On top of that: public holidays override the regular weekly schedule, partial payments need to be tracked, and delivery routes need to be organised by distributor.
Rather than building a separate system, I kept the OpenCart structure and added only what was necessary — custom tables, controllers, models and Twig templates. The core OpenCart user system was reused for access control. Products were created normally inside OpenCart. One product attribute was used to flag whether an item was sold by unit or by weight — this single field drove which interface and workflow applied.

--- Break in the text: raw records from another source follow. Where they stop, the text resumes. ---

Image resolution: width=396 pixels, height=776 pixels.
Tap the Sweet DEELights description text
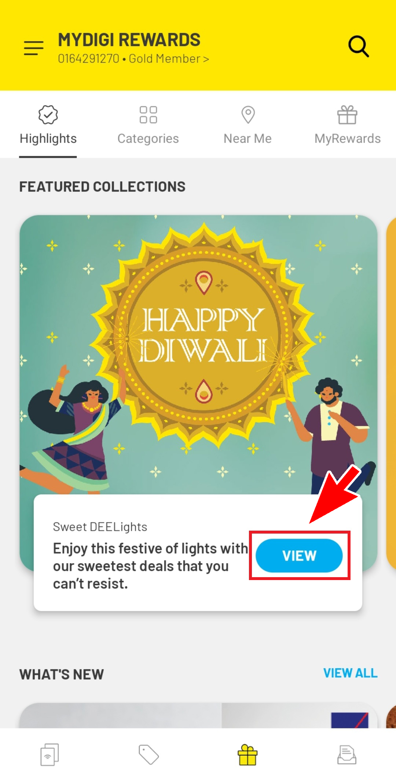(x=150, y=566)
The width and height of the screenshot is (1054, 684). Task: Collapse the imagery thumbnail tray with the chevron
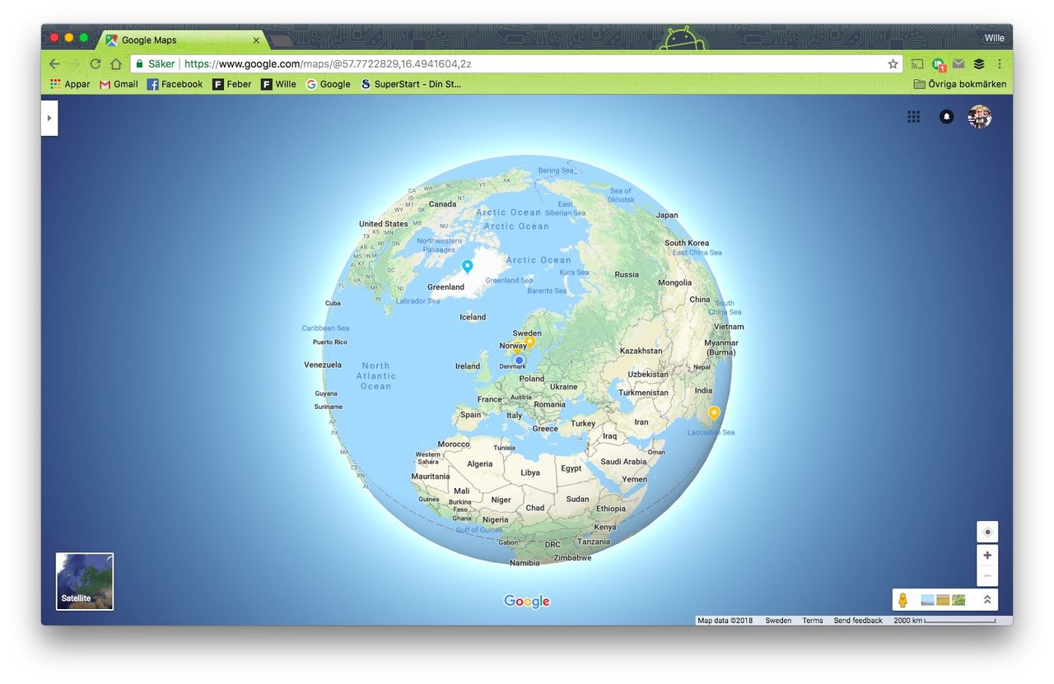point(986,599)
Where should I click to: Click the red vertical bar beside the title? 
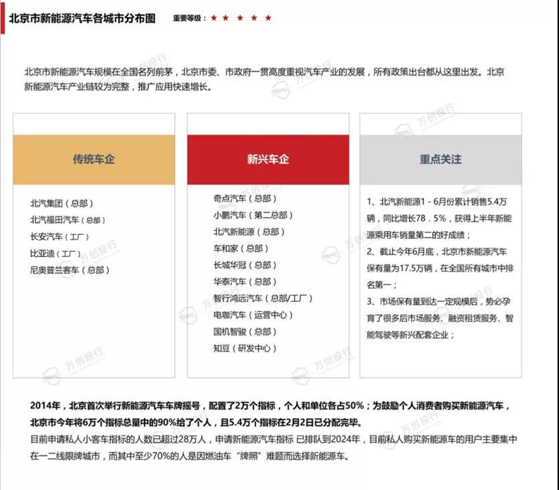pos(3,18)

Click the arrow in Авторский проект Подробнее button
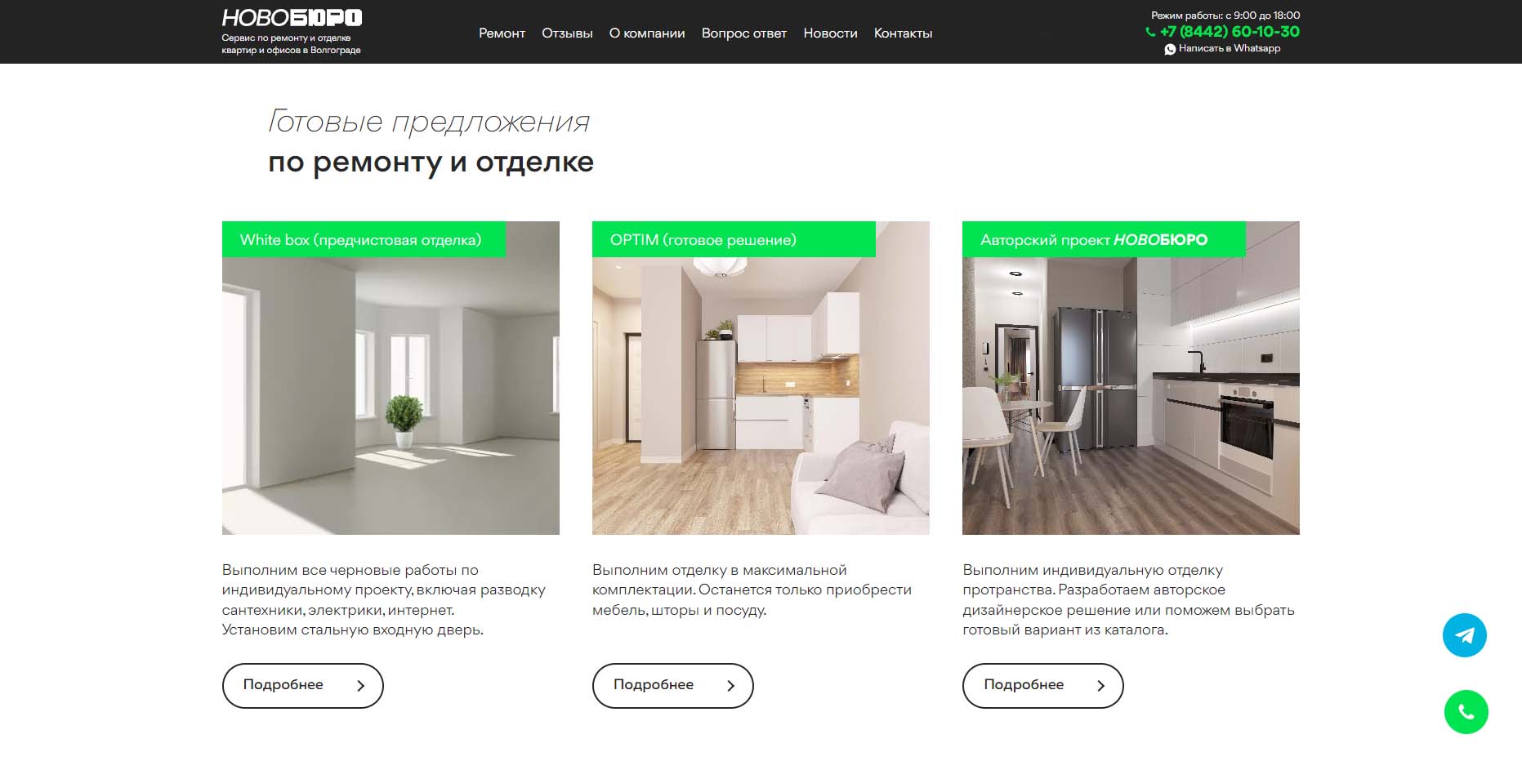(1100, 686)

The prototype approach applies here too: OpenCart was not the ideal platform for an ERP, but it allowed fast deployment and kept the scope manageable.
Subscription model
Each client has a subscription (oc_bread_subscriptions) defining the period type (weekly or monthly), the associated seller, start and end dates, and billing totals. Subscription items (oc_bread_subscription_items) store the quantity per day of the week — Monday through Sunday — plus a separate holiday quantity. Holidays (oc_bread_holidays) override the weekly values and have a fixed/variable flag. A settings table holds configuration values across categories.
The broa problem
The broa required a different workflow: ordered by unit, delivered, then weighed, then billed. Rather than creating separate tables, a twin subscription type was implemented — same tables, different subscription_number prefix, different controller and modal. Each order item (oc_bread_order_items) has requires_weighing, is_weighed, actual_weight and final_price fields. The weighing modal allows entry of real weights per delivered item and calculates the final amount.
Order integrity
To maintain data consistency, a generated order can only be edited once. If a correction is needed beyond that, the order must be deleted, regenerated and edited. Every modification is logged in a modifications table with the old value, new value, financial impact, and a mandatory reason category — vacation, stock issue, special event, and others.
Payments
The payments modal (oc_bread_payments) records who received the payment, how much, by which method — cash, card, transfer, cheque, MB WAY — with an optional reference field and partial payment support. A full payment history is available per order.
Routes
Clients are assigned to delivery routes. The route interface shows pending weekly and monthly billing lists ordered by stop number, with per-client detail modals and label printing — individual or batch — sized for 62mm thermal label printers.
Access control
Three user levels: dev, administrator (managers), and seller (field users). Access to views and actions is controlled at controller and model level. The OpenCart admin section is restricted to dev and administrator. Advanced filters in order management are only visible to administrators and dev.
Dashboard
The OpenCart dashboard was repurposed to show daily bread counts, tomorrow's plan, monthly production totals, ingredient consumption estimates, and stock levels with projected days remaining. A basic route system is shown with planned future development flagged explicitly in the UI — multi-route optimisation, GPS integration, and production quantity forecasts per product type.
Billing went from 8 hours to 15 minutes to print labels. The client is using the system and is satisfied with it. A working subscription-based billing system replaced manual monthly calculations. Full payment tracking with partial payment support. A route-based collection interface with printable labels. Weighing workflow for weight-sold products. Three-tier access control. All running inside OpenCart as a custom extension set.
OpenCart was not designed for this use case. Working within its MVC structure added friction, especially on the front-end. AI-generated code required significant debugging, more on the UI side than the back-end. The dashboard production planning features — ingredient forecasting with bakery-specific recipes, advanced route optimisation — are flagged as future work and not yet implemented.
The dashboard already maps what remains: production quantity forecasts per product, ingredient planning based on real recipes, and a proper multi-route optimisation system. The current route algorithm handles up to 5 stops with basic proximity logic. The full vision would require a dedicated implementation outside OpenCart.